- [Task input]:

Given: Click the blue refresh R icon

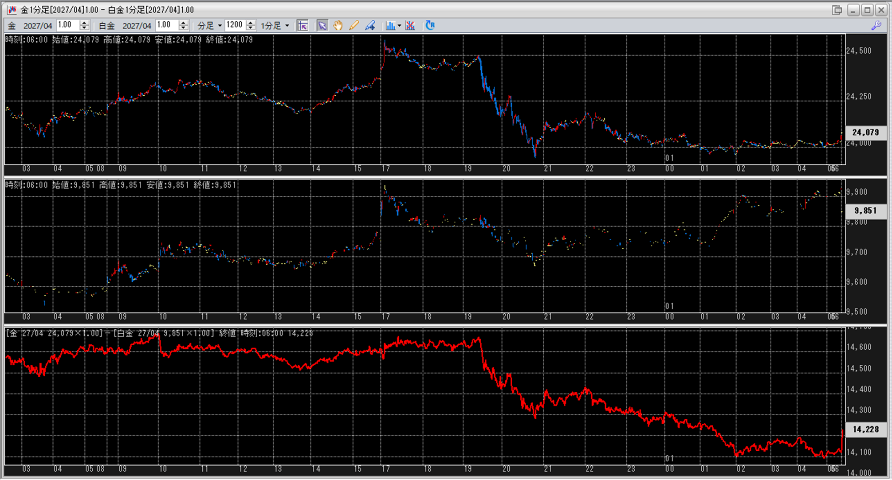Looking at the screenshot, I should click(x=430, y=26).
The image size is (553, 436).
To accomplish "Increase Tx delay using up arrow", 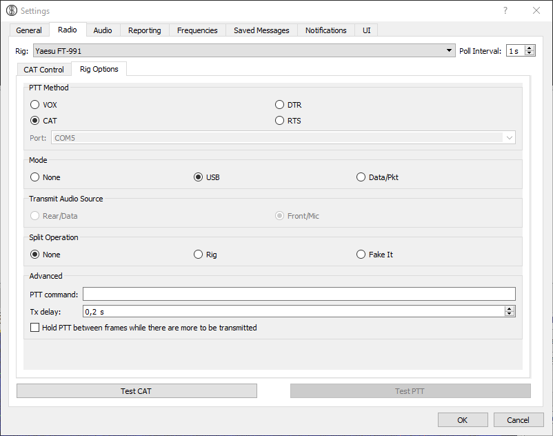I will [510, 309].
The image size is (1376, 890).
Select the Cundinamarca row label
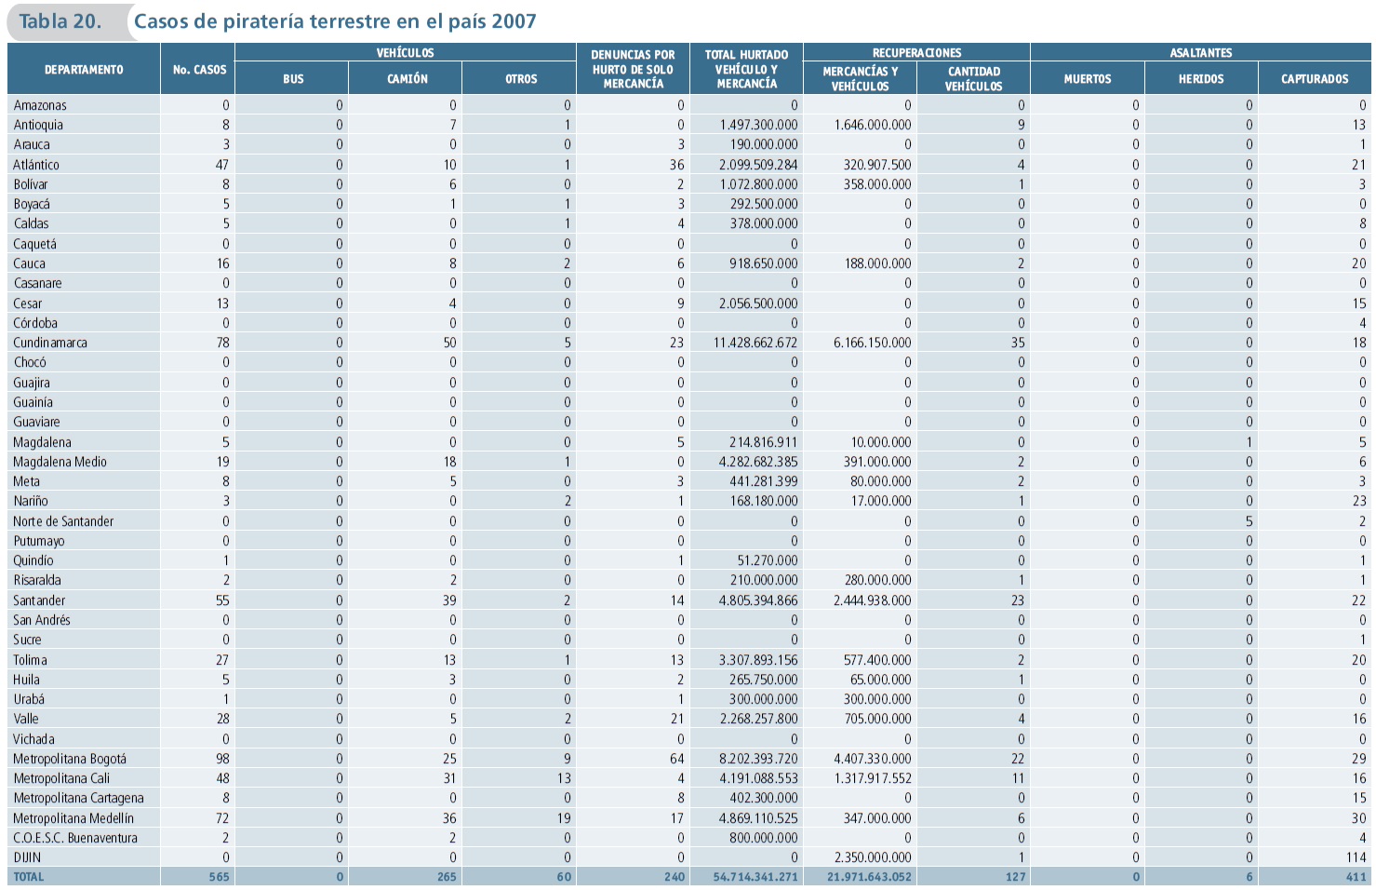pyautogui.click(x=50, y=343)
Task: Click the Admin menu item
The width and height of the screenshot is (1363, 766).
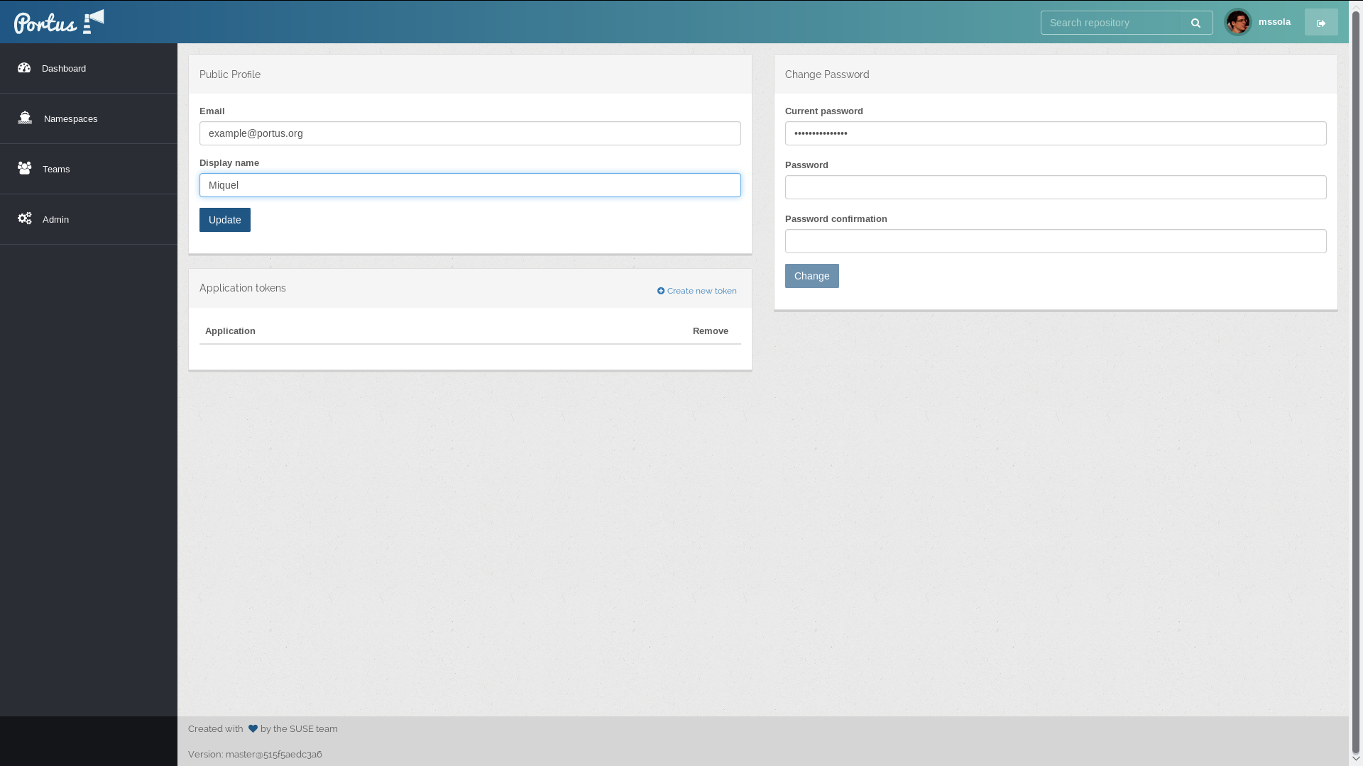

- [Action item]: Pull every line containing "size" from the data.

- [Response box]:
The image size is (553, 436).
The image size is (1376, 890).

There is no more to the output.